§ **GIVEN INSTRUCTION**
Pull out every line below that contains the string "Viewport", and copy each of those lines in full.

§ **DATA SHOWN**
*-*-*
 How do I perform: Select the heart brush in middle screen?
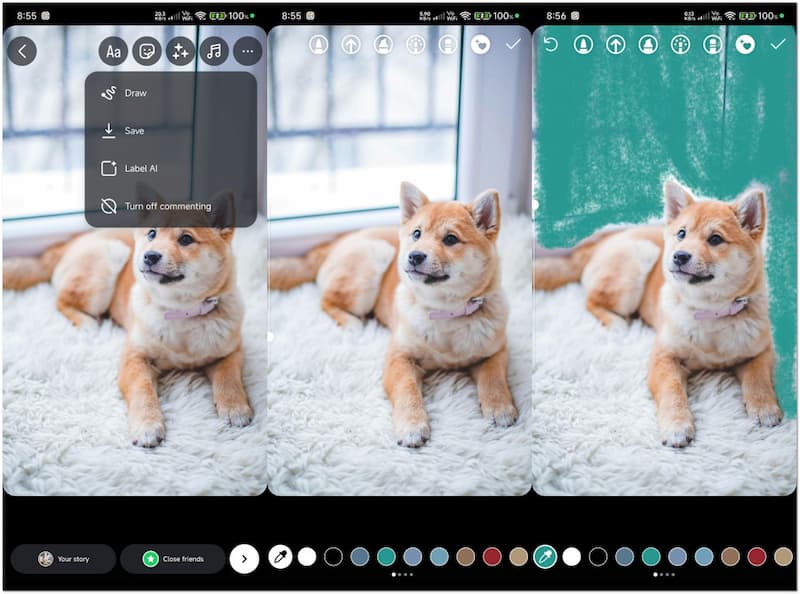(x=480, y=45)
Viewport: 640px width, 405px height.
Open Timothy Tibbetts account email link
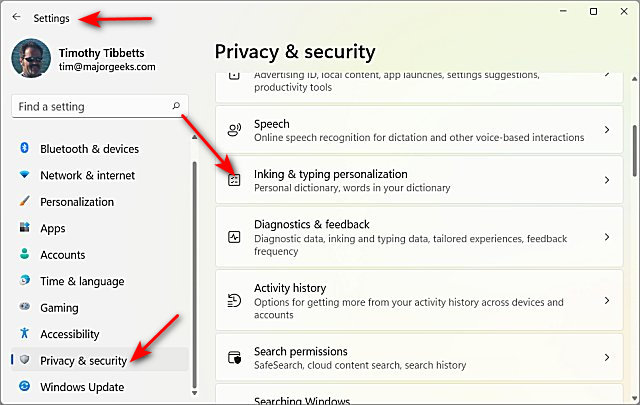107,67
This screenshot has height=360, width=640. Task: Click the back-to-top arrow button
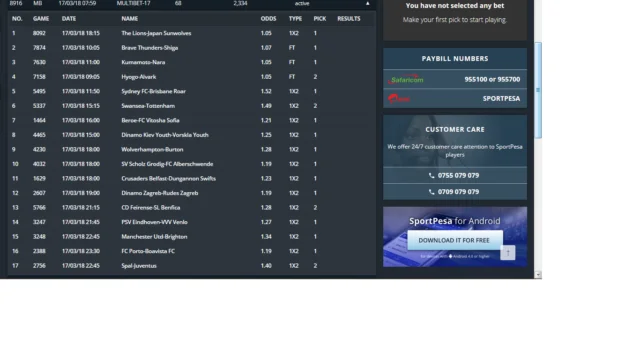coord(508,253)
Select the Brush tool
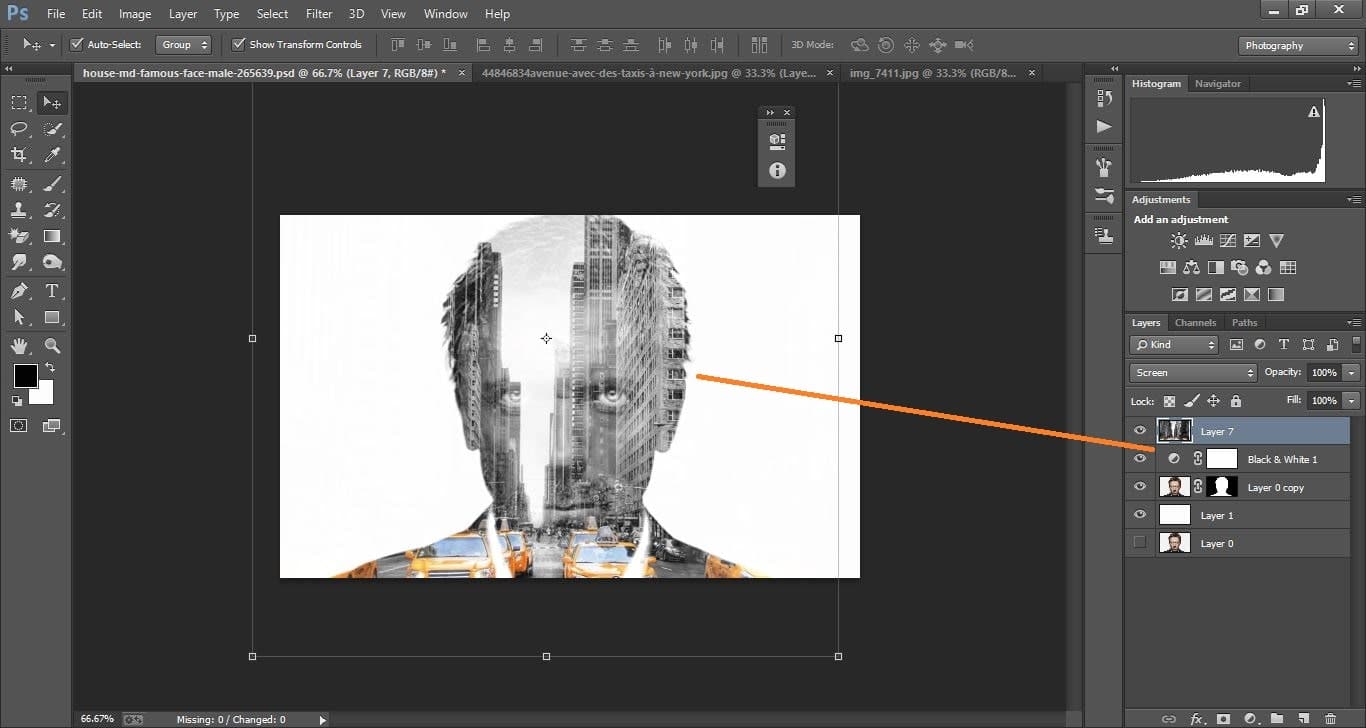1366x728 pixels. pyautogui.click(x=52, y=183)
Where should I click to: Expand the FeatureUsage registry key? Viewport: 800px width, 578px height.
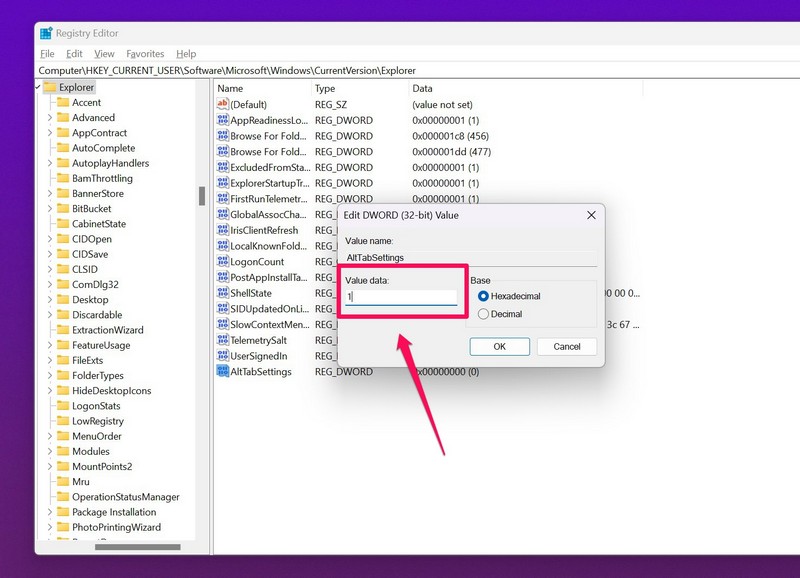[50, 345]
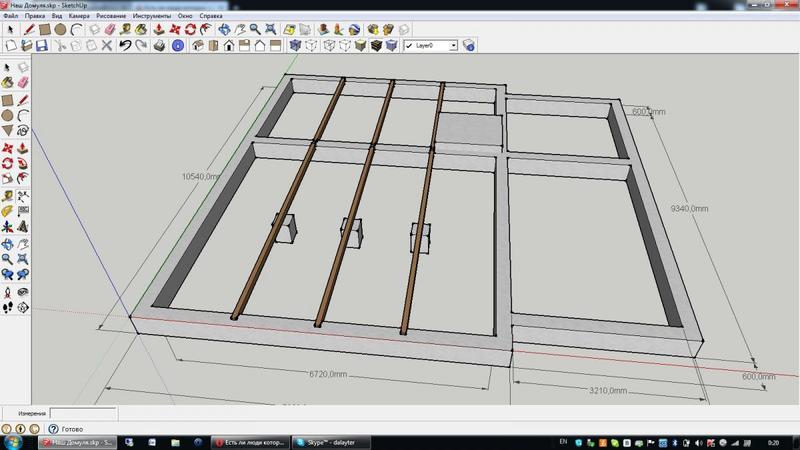The height and width of the screenshot is (450, 800).
Task: Click the Print icon
Action: (159, 46)
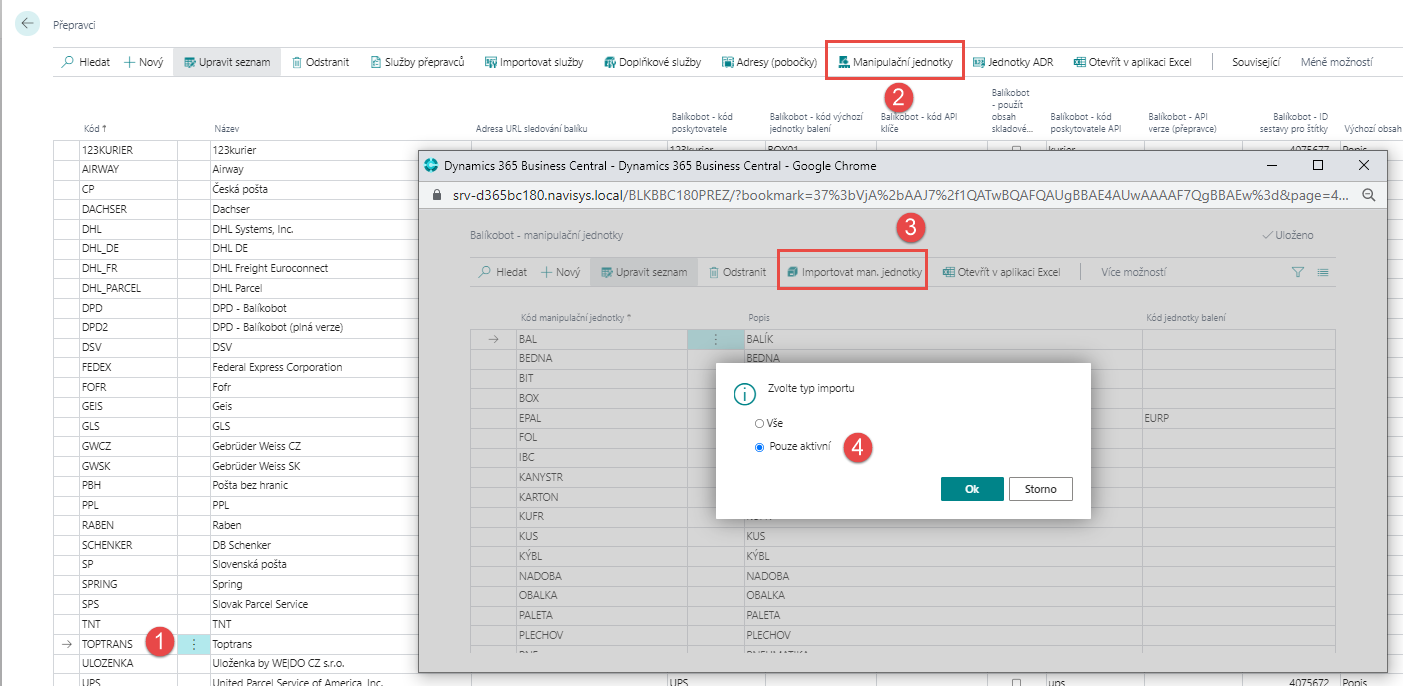Expand Více možností in popup toolbar
Image resolution: width=1403 pixels, height=686 pixels.
(x=1133, y=272)
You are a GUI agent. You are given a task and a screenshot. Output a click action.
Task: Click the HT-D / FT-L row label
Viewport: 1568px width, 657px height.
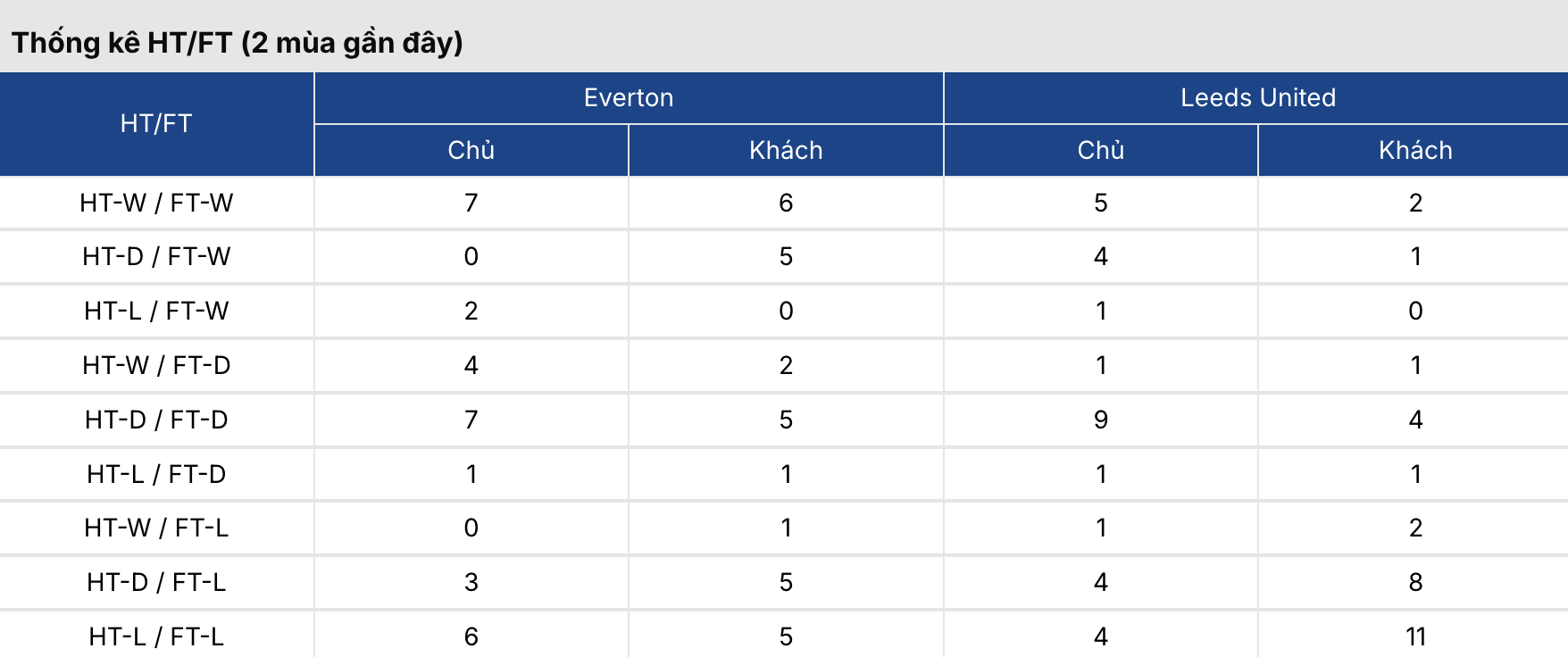156,582
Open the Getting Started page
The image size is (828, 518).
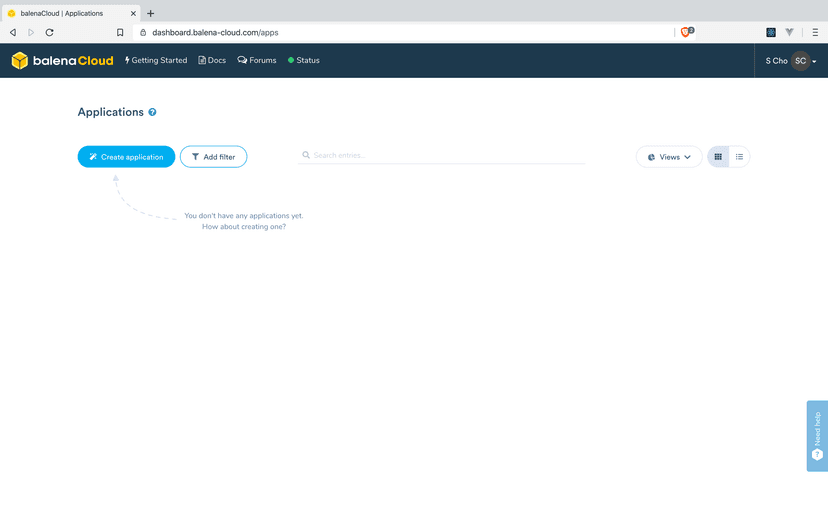[x=156, y=60]
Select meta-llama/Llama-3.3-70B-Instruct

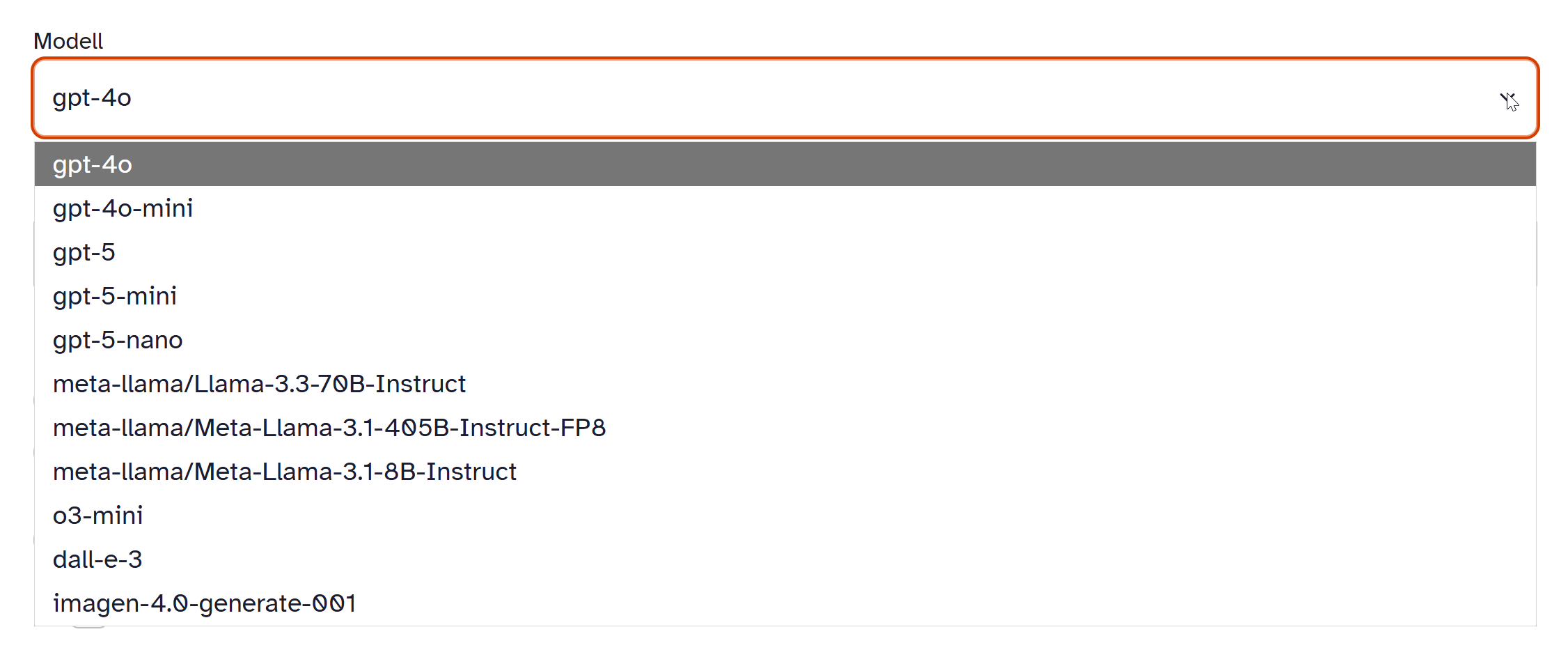(259, 384)
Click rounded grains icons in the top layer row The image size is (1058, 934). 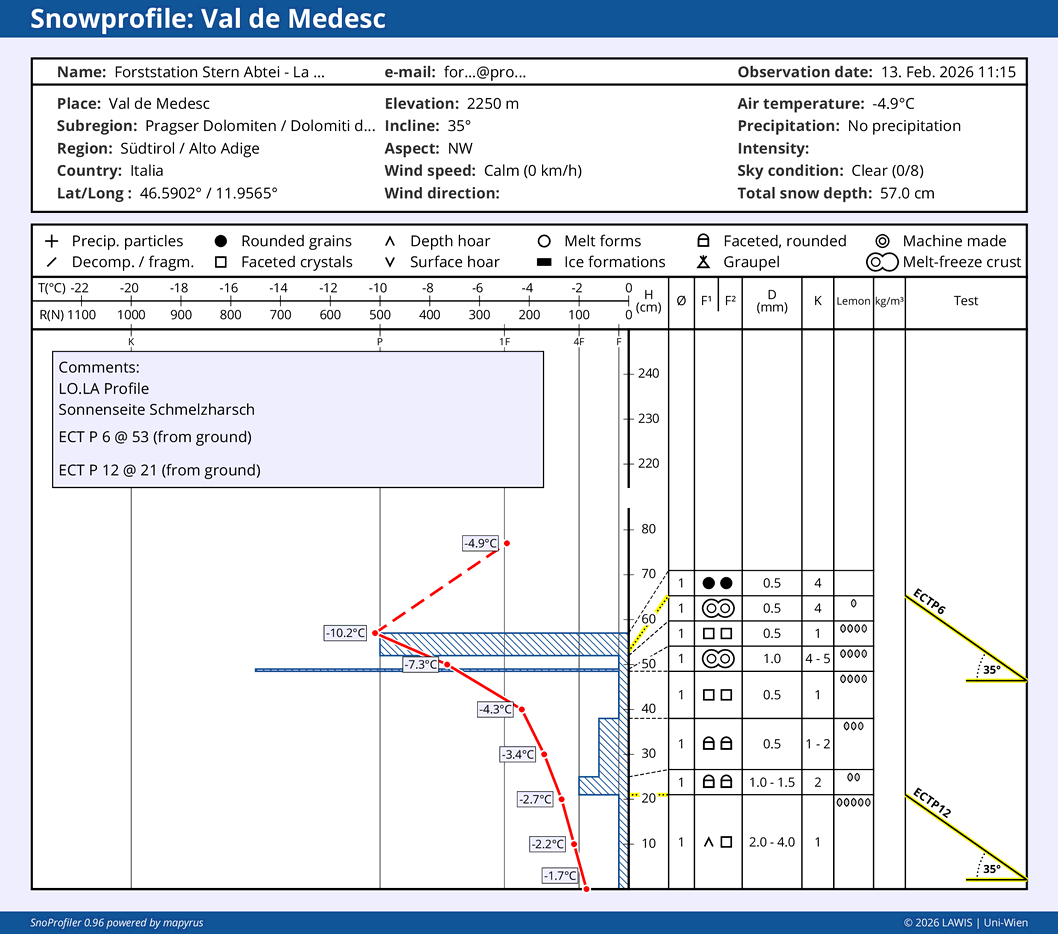717,583
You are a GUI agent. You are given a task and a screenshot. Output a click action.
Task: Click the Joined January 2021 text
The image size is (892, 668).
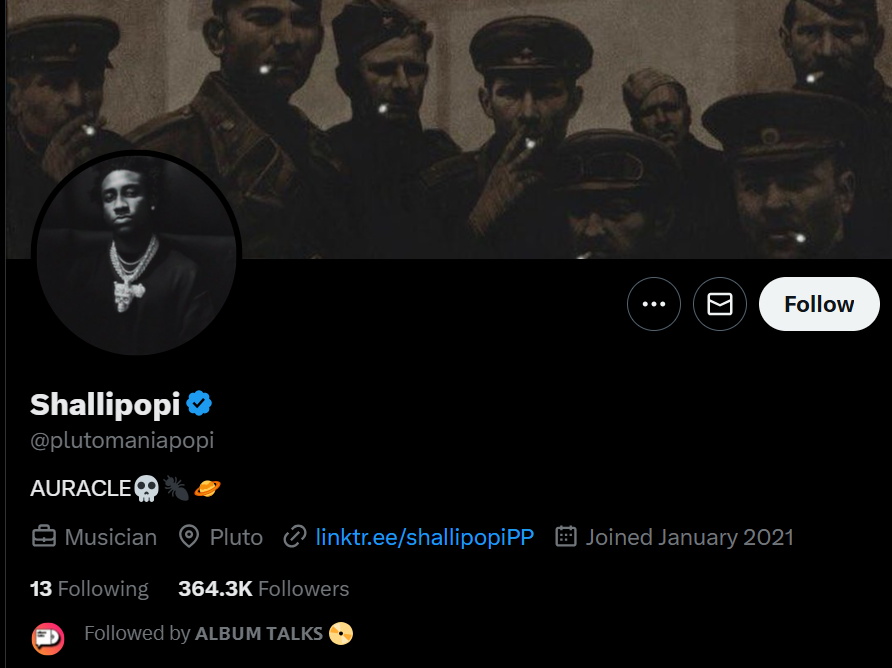(689, 537)
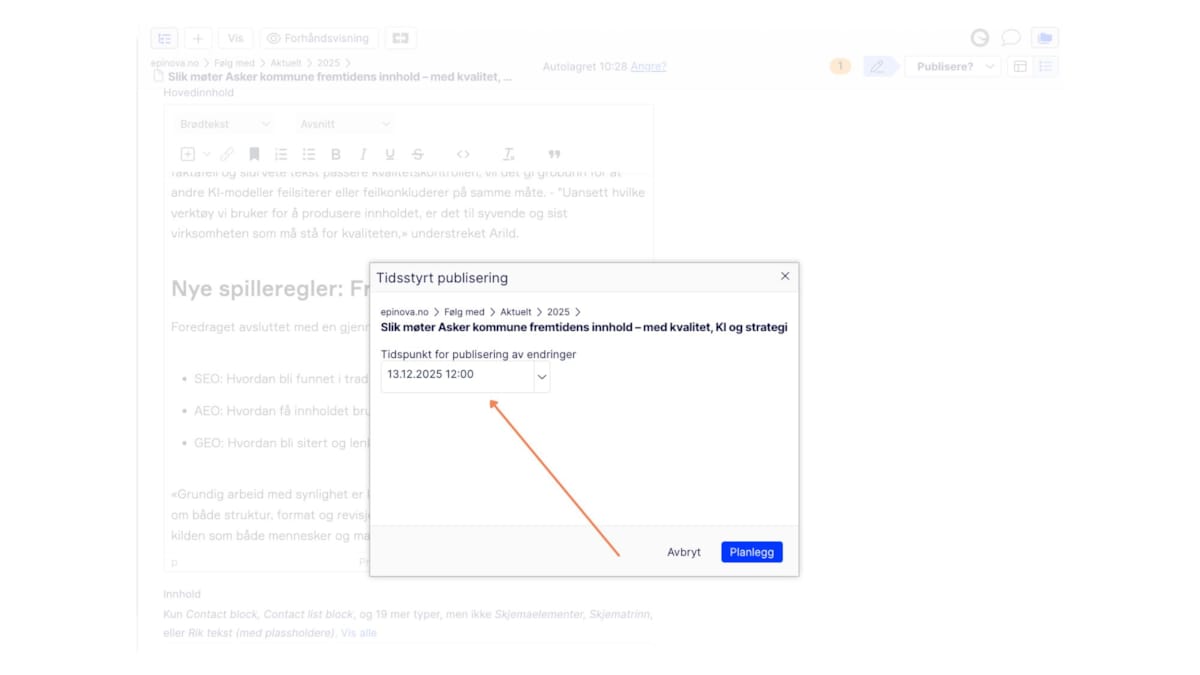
*-*-*
§ **RESULT OF THIS EXERCISE**
Viewport: 640px width, 405px height.
Where should I click to: Expand the FeatureUsage registry key? Viewport: 800px width, 578px height.
Viewport: 1568px width, 657px height.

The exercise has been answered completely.